Énoncé de l'exercice: D'après l'extrait source, devant quelle institution le Président et le Vice-président de la Transition prêtent-ils serment avant d'entrer en fonction ?

Extrait source:
┌────────

Article 9 : Le Président et le Vice-président de la Transition ne sont pas éligibles aux élections présidentielle et législatives qui seront organisées pour marquer la fin de la Transition.
La présente disposition n’est pas susceptible de révision.
Article 10 : Le Président et le Vice-président de la Transition entrent en fonction sept (07) jours au plus après leur désignation
Avant d’entrer en fonction, ils prêtent devant la Cour Suprême le serment suivant :
«Je jure devant Dieu et le peuple malien de préserver en toute fidélité le régime républicain, de respecter et de faire respecter la Constitution, la charte de la transition et la Loi, de remplir mes fonctions dans l’intérêt supérieur du peuple, de préserver les acquis démocratiques, de garantir l’unité nationale, l’indépendance de la patrie et l’intégrité du territoire national.

└────────

(Données de localisation de mots et d'éléments)

┌────────

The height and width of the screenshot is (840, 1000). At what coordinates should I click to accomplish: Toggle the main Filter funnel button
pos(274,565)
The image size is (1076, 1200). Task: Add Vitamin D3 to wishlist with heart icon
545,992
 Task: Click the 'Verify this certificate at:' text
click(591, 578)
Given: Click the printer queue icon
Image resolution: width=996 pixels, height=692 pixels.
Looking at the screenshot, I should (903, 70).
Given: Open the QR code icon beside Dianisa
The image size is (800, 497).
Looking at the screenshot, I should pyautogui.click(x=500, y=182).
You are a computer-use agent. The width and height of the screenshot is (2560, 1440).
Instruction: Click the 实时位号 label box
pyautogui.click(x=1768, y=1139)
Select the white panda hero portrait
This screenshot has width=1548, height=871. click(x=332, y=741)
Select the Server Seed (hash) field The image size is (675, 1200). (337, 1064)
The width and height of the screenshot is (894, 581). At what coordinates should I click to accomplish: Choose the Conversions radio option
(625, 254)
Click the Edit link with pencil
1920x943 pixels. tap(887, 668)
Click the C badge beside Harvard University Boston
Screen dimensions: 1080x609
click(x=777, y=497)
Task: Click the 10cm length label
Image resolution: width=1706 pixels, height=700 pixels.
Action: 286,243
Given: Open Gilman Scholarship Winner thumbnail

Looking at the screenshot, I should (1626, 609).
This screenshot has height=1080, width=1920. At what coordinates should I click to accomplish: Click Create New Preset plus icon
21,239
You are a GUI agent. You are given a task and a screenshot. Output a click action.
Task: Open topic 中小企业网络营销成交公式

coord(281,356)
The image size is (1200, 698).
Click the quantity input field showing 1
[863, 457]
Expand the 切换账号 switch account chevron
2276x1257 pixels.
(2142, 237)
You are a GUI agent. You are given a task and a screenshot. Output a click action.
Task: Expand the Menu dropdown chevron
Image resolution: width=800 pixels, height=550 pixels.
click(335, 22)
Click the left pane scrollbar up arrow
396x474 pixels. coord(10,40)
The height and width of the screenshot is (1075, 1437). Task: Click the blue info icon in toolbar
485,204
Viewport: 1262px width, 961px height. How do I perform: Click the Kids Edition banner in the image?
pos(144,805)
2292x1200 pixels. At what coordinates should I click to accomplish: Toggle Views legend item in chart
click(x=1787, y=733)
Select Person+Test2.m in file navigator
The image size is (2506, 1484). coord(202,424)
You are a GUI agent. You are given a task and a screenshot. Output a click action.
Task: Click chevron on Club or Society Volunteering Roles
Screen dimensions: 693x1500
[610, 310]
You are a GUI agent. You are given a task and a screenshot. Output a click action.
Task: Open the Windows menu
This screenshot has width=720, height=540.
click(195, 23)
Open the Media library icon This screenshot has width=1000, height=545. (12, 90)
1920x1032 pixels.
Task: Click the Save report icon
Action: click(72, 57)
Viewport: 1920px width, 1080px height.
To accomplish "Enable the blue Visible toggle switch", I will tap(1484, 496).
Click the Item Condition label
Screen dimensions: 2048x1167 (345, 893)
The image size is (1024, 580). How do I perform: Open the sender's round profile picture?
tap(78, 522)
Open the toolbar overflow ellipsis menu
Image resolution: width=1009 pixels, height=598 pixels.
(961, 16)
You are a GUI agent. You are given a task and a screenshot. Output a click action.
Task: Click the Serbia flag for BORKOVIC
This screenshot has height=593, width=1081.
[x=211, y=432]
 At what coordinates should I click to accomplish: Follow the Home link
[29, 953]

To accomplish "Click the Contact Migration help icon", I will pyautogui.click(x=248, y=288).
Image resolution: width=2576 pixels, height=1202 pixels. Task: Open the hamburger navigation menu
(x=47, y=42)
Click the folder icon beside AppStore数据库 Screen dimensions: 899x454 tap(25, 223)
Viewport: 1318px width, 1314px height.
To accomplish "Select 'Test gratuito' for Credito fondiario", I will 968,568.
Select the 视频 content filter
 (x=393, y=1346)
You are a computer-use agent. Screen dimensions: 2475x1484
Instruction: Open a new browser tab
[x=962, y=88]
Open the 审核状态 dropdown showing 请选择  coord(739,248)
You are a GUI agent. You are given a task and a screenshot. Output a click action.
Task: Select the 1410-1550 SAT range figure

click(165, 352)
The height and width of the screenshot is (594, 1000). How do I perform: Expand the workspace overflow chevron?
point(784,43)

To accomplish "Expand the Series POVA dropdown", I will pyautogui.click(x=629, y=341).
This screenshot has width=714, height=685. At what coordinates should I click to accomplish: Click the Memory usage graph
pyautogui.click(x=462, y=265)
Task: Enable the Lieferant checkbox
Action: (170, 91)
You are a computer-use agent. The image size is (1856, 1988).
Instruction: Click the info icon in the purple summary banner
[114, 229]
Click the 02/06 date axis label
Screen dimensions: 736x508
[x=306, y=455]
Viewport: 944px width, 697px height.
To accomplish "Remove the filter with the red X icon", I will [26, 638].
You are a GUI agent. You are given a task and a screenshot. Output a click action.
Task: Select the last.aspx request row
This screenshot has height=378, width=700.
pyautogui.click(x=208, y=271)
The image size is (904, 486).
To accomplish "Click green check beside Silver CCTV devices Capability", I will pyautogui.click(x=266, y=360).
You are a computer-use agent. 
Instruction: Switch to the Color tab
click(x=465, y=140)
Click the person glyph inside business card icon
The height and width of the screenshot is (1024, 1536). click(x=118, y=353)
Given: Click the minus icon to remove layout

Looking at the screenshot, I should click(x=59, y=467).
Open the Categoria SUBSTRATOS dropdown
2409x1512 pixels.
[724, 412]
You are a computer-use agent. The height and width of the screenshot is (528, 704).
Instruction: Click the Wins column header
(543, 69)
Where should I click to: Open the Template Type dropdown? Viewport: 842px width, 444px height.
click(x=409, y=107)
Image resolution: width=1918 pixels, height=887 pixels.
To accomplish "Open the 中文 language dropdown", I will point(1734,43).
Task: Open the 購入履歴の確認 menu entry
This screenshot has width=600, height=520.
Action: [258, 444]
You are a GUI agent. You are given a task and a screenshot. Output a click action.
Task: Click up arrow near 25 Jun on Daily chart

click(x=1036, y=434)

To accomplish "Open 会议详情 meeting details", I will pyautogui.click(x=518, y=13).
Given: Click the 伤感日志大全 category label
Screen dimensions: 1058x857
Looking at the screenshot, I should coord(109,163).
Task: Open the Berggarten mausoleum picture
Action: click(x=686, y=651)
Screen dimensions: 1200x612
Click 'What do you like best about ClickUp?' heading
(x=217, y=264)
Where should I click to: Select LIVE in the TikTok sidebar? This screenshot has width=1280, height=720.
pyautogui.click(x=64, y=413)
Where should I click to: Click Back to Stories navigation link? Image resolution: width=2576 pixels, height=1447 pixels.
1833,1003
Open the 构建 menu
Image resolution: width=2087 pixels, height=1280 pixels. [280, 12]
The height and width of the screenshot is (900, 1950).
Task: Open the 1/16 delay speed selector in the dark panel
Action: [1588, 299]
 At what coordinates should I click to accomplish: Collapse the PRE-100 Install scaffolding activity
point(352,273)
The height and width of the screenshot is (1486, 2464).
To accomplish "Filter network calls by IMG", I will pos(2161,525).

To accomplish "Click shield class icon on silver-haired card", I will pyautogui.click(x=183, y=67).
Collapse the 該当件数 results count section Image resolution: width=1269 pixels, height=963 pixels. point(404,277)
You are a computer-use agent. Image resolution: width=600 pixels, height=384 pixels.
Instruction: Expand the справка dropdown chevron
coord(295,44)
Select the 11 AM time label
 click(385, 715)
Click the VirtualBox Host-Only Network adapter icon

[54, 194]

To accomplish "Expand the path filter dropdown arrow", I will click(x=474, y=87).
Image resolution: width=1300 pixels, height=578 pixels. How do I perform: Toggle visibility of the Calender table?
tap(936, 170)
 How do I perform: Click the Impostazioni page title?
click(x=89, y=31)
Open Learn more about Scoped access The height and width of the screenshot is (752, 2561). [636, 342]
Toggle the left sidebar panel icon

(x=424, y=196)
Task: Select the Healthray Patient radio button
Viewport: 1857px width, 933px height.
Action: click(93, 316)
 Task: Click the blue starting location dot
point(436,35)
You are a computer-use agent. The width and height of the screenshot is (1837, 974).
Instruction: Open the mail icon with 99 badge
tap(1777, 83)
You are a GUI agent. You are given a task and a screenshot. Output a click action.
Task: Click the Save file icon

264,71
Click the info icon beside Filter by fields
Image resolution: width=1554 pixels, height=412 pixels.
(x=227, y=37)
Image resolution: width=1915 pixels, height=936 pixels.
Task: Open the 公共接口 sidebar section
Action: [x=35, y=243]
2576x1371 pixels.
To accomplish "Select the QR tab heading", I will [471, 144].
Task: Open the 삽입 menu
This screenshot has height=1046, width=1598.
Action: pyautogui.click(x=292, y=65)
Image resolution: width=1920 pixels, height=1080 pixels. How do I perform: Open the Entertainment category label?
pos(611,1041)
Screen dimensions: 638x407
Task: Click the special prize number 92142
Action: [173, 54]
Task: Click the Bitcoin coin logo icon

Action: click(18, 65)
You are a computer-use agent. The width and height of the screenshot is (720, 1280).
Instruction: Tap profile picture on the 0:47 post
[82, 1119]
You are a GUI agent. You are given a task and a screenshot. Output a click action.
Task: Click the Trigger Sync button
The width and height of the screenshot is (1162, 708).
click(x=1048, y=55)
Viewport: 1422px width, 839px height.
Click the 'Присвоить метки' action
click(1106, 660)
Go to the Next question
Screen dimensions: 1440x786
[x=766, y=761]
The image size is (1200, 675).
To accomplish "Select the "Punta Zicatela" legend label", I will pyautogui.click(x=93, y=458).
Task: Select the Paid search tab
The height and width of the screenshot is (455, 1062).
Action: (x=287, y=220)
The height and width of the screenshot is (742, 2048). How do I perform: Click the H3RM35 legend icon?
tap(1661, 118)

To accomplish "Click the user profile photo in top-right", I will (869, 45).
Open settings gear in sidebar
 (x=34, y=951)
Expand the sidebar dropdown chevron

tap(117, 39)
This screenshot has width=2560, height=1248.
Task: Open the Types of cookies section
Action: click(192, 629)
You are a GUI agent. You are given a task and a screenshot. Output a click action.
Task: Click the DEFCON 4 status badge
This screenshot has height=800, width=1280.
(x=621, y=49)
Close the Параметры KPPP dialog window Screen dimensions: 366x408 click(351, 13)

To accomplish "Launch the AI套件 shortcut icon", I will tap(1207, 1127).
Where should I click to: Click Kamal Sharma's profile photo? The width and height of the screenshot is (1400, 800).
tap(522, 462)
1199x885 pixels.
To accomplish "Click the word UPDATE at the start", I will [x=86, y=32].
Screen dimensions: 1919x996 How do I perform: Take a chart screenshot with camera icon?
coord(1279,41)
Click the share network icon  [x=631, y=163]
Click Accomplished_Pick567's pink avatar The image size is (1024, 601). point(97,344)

└────────

Réponse au problème: Devant la Cour Suprême.